I was recently reading an article entitled “Regulators Size Up Wall Street, With Worry’ appearing in the New York Times on March 12, 2014.   In the article by Peter Eavis, the views of William C Dudley, the President of the Federal Reserve Bank of New York summarized as “There is evidence of deep-seated cultural and ethical failures at many large financial institutions,” caught my attention.

One only has to read the daily newspapers or watch the national news programs to learn of the constant troubles in which banks and financial institutions face regarding alleged involvement or lack of controls to prevent money laundering, terrorist financing, fraud on a massive scale, insider trading or manipulation of currency and commodity markets.   And one does have to ask the same question as does Mr. Dudley as to why this behavior is continuing and sometimes increasing in frequency. 

The underlying reason is of course the revenue and profit motive.  If the allegations are found to be true this activity is not only unethical or immoral but also totally illegal.  And, even when caught in these illegal activities and recently considerably high fines are levied, the banks are able to absorb these costs because their overall net revenue by far outweigh these liabilities.  In addition, not only can these costs be accepted but also commissions, salaries and bonuses for the relevant players, income earners and upper management are even increased.  

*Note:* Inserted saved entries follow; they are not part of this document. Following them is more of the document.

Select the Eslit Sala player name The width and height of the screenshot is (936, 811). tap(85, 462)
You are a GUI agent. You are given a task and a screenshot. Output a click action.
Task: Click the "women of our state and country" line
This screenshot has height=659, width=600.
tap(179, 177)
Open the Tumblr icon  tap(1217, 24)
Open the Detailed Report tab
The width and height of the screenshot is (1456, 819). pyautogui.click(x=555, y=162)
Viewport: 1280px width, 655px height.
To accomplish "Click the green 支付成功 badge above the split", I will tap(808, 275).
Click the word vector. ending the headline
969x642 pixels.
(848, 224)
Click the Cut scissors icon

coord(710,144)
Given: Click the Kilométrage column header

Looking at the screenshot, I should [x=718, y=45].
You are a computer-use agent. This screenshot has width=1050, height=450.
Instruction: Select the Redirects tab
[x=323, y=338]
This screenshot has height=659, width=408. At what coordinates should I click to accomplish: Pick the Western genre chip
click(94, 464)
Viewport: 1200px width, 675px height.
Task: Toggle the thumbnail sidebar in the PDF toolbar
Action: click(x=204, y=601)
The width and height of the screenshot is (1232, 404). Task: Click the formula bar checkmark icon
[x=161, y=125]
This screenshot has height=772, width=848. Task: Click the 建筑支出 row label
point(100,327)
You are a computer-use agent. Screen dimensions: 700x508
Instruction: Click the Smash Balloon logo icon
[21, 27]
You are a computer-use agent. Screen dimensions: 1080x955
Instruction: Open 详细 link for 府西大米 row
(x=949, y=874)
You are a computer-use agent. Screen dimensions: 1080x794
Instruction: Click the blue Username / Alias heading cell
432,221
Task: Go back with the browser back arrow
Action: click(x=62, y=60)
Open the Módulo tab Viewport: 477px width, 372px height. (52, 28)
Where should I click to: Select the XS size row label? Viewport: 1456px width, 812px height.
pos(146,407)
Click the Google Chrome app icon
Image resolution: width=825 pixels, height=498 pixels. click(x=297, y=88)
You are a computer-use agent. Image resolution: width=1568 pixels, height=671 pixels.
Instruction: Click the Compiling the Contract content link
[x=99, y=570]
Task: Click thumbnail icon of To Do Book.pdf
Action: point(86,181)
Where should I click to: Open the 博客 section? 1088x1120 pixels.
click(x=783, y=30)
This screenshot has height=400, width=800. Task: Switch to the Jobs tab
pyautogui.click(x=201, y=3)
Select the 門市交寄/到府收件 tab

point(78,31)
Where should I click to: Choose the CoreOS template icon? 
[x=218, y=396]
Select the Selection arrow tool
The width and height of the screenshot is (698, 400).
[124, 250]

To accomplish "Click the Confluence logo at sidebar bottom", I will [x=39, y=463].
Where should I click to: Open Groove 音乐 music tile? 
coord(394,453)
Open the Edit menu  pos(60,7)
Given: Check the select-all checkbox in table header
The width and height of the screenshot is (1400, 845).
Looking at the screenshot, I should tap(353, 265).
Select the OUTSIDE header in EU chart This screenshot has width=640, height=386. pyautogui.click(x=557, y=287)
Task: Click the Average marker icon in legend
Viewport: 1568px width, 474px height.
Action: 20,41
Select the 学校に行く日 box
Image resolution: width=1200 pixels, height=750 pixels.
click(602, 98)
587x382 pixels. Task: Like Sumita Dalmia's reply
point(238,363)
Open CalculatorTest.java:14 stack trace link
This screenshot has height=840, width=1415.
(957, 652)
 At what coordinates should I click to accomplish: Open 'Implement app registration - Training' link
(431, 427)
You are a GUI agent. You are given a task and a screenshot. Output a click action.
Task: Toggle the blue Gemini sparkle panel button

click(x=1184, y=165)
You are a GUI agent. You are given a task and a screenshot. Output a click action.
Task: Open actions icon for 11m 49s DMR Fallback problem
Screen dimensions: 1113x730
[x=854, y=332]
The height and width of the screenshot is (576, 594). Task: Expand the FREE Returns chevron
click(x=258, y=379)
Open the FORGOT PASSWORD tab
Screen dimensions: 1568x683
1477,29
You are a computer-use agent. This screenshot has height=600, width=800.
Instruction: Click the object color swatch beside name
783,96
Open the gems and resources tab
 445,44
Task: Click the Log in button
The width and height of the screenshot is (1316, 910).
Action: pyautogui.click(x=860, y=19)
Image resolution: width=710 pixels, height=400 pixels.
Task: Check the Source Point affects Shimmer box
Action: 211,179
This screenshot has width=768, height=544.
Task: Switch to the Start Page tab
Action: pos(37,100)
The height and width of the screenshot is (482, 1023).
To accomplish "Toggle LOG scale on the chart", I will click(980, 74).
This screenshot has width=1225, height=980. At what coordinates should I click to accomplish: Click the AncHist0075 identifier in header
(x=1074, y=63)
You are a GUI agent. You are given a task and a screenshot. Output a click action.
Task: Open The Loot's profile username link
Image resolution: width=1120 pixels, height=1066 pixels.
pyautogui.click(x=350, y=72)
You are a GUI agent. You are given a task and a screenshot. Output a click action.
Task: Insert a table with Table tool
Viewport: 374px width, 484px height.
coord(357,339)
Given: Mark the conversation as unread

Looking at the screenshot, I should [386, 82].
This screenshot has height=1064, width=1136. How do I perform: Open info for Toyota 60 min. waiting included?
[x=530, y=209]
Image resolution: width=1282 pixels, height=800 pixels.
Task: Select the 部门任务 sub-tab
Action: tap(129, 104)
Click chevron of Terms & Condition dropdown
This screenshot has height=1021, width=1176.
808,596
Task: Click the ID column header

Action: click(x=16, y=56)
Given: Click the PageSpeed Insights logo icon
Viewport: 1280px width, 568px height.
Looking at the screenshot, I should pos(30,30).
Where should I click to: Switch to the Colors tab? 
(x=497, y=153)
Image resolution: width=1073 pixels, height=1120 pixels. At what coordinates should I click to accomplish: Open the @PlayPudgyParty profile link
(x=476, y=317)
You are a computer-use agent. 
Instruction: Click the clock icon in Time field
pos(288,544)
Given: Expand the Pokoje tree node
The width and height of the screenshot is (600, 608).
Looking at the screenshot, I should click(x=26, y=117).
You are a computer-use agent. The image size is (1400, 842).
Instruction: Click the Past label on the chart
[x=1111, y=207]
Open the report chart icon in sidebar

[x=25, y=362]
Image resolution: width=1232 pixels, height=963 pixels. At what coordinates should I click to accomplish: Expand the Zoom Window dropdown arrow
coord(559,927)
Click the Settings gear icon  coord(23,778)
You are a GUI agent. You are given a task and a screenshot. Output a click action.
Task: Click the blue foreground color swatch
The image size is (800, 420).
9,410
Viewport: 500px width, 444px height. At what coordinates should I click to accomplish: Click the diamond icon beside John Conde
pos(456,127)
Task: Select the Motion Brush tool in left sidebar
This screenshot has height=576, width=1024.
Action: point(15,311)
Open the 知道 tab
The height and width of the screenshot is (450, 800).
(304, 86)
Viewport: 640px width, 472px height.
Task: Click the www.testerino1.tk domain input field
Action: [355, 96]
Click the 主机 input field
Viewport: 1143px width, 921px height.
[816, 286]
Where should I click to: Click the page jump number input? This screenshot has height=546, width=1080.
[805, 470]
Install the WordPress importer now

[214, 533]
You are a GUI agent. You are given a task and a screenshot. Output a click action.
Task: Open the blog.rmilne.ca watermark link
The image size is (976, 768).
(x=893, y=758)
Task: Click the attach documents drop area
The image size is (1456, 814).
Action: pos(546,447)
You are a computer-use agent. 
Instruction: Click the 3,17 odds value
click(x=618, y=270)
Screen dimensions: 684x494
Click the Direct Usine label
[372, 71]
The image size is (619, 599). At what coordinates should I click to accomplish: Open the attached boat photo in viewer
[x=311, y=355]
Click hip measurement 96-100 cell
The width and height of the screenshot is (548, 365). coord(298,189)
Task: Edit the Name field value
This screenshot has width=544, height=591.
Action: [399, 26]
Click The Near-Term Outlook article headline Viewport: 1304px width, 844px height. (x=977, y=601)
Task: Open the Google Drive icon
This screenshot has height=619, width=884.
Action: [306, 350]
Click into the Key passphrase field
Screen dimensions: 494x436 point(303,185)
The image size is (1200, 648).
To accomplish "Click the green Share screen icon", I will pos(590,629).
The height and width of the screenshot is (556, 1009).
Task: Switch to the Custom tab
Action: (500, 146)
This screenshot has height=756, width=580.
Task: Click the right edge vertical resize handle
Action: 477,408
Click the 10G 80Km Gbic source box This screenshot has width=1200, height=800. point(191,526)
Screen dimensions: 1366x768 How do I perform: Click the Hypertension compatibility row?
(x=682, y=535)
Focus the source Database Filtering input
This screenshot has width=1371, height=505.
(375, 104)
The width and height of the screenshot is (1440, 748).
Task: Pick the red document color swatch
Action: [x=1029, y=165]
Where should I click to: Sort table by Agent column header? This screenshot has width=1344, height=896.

It is so easy to then want to speculate as to whether there are elements within the bank who apply an informal Risk Assessment methodology on deciding to pursue certain ‘risk-taking actions’ on a regulatory financial cost versus total profit potential.   If the total profit/revenue far outweighs the potential regulatory penalties then the course of action will be pursued.

The ultimate security provided to any bank seems to be “too big to fail” concept.   As explained in the article, this principle rests on the belief that some banks are so large that even if they got into a problem, the government would save them out of concern that a failure could cause great harm to the U.S economy.  

This concept not only gives this misguided security to the upper management or the Board of Directors but more importantly is probably believed by the involved parties within the financial institution to these alleged illegal or risky activities.  Thus a trader or supervisor knowing that the ultimate punishment cannot be applied then provides a rationale of non-deterrence.   It becomes so critical to eliminate this faulty concept so that ‘everyone’ in the bank – from upper to lower levels understands that their employer can be taken out of existence which in turn will affect their ability to make a living.  With this realization, it provides a sufficient motive for all parties to be on a high alert of ‘doing the right thing.’  And should the ‘right thing’ not be pursued by the related party, there are certainly others in the immediate department who would now have the motive for reporting such behavior internally or even to the outside regulatory authorities if need be.